Repeat every line of the material that follows, word for word.

• • • • • • •

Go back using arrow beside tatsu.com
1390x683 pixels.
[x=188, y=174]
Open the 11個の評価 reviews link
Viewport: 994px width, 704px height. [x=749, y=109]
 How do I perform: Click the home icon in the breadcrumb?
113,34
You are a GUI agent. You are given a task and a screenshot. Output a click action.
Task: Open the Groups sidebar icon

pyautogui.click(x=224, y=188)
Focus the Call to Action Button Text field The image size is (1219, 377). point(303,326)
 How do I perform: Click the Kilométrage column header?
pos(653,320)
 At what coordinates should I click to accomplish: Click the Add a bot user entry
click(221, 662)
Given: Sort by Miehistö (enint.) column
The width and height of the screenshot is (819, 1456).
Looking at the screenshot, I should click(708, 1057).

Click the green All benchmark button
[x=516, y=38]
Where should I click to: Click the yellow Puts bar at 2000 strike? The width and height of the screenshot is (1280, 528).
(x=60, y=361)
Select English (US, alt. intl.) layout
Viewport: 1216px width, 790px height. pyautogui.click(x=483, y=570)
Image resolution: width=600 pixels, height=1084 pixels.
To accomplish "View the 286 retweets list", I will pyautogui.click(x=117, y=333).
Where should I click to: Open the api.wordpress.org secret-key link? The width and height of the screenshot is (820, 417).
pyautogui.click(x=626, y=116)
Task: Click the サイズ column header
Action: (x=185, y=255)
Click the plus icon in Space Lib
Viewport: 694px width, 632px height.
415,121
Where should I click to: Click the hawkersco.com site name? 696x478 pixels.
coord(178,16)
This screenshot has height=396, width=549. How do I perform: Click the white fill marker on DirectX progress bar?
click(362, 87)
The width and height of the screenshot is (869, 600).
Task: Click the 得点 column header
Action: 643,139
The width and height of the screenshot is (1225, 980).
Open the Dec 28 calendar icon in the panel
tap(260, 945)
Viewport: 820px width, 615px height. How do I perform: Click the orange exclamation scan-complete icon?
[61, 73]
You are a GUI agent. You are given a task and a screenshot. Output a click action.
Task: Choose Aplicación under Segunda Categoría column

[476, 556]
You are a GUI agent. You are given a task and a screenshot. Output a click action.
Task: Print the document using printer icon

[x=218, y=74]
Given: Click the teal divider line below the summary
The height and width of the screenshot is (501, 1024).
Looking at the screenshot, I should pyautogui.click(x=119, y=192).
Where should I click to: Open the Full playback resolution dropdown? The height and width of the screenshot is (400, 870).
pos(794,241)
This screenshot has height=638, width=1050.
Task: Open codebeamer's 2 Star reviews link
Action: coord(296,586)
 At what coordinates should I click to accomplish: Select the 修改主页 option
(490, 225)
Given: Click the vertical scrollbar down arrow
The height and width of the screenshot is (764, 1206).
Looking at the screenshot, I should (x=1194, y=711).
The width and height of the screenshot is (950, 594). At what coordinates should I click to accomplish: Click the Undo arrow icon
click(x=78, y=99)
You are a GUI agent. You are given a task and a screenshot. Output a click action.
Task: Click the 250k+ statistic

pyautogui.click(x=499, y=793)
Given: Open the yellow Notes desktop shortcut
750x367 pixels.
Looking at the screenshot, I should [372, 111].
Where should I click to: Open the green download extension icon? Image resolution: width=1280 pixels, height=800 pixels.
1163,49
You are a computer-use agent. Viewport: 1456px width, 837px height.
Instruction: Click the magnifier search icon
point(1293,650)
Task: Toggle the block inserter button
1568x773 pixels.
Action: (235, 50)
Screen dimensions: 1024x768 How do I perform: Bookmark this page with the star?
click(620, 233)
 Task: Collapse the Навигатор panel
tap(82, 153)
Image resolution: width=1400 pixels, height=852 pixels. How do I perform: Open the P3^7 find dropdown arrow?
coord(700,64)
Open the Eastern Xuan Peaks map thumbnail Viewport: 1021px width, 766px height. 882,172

• • • • • • •

• [Output of the exercise]
Go back using arrow beside tatsu.com
1390x683 pixels.
[x=188, y=174]
Open the 11個の評価 reviews link
Viewport: 994px width, 704px height. [x=749, y=109]
 How do I perform: Click the home icon in the breadcrumb?
113,34
You are a GUI agent. You are given a task and a screenshot. Output a click action.
Task: Open the Groups sidebar icon

pyautogui.click(x=224, y=188)
Focus the Call to Action Button Text field The image size is (1219, 377). point(303,326)
 How do I perform: Click the Kilométrage column header?
pos(653,320)
 At what coordinates should I click to accomplish: Click the Add a bot user entry
click(221, 662)
Given: Sort by Miehistö (enint.) column
The width and height of the screenshot is (819, 1456).
Looking at the screenshot, I should click(708, 1057).

Click the green All benchmark button
[x=516, y=38]
Where should I click to: Click the yellow Puts bar at 2000 strike? The width and height of the screenshot is (1280, 528).
(x=60, y=361)
Select English (US, alt. intl.) layout
Viewport: 1216px width, 790px height. pyautogui.click(x=483, y=570)
Image resolution: width=600 pixels, height=1084 pixels.
To accomplish "View the 286 retweets list", I will pyautogui.click(x=117, y=333).
Where should I click to: Open the api.wordpress.org secret-key link? The width and height of the screenshot is (820, 417).
pyautogui.click(x=626, y=116)
Task: Click the サイズ column header
Action: (x=185, y=255)
Click the plus icon in Space Lib
Viewport: 694px width, 632px height.
415,121
Where should I click to: Click the hawkersco.com site name? 696x478 pixels.
coord(178,16)
This screenshot has height=396, width=549. How do I perform: Click the white fill marker on DirectX progress bar?
click(362, 87)
The width and height of the screenshot is (869, 600).
Task: Click the 得点 column header
Action: 643,139
The width and height of the screenshot is (1225, 980).
Open the Dec 28 calendar icon in the panel
tap(260, 945)
Viewport: 820px width, 615px height. How do I perform: Click the orange exclamation scan-complete icon?
[61, 73]
You are a GUI agent. You are given a task and a screenshot. Output a click action.
Task: Choose Aplicación under Segunda Categoría column

[476, 556]
You are a GUI agent. You are given a task and a screenshot. Output a click action.
Task: Print the document using printer icon

[x=218, y=74]
Given: Click the teal divider line below the summary
The height and width of the screenshot is (501, 1024).
Looking at the screenshot, I should pyautogui.click(x=119, y=192).
Where should I click to: Open the Full playback resolution dropdown? The height and width of the screenshot is (400, 870).
pos(794,241)
This screenshot has height=638, width=1050.
Task: Open codebeamer's 2 Star reviews link
Action: coord(296,586)
 At what coordinates should I click to accomplish: Select the 修改主页 option
(490, 225)
Given: Click the vertical scrollbar down arrow
The height and width of the screenshot is (764, 1206).
Looking at the screenshot, I should (x=1194, y=711).
The width and height of the screenshot is (950, 594). At what coordinates should I click to accomplish: Click the Undo arrow icon
click(x=78, y=99)
You are a GUI agent. You are given a task and a screenshot. Output a click action.
Task: Click the 250k+ statistic

pyautogui.click(x=499, y=793)
Given: Open the yellow Notes desktop shortcut
750x367 pixels.
Looking at the screenshot, I should [372, 111].
Where should I click to: Open the green download extension icon? Image resolution: width=1280 pixels, height=800 pixels.
1163,49
You are a computer-use agent. Viewport: 1456px width, 837px height.
Instruction: Click the magnifier search icon
point(1293,650)
Task: Toggle the block inserter button
1568x773 pixels.
Action: (235, 50)
Screen dimensions: 1024x768 How do I perform: Bookmark this page with the star?
click(620, 233)
 Task: Collapse the Навигатор panel
tap(82, 153)
Image resolution: width=1400 pixels, height=852 pixels. How do I perform: Open the P3^7 find dropdown arrow?
coord(700,64)
Open the Eastern Xuan Peaks map thumbnail Viewport: 1021px width, 766px height. 882,172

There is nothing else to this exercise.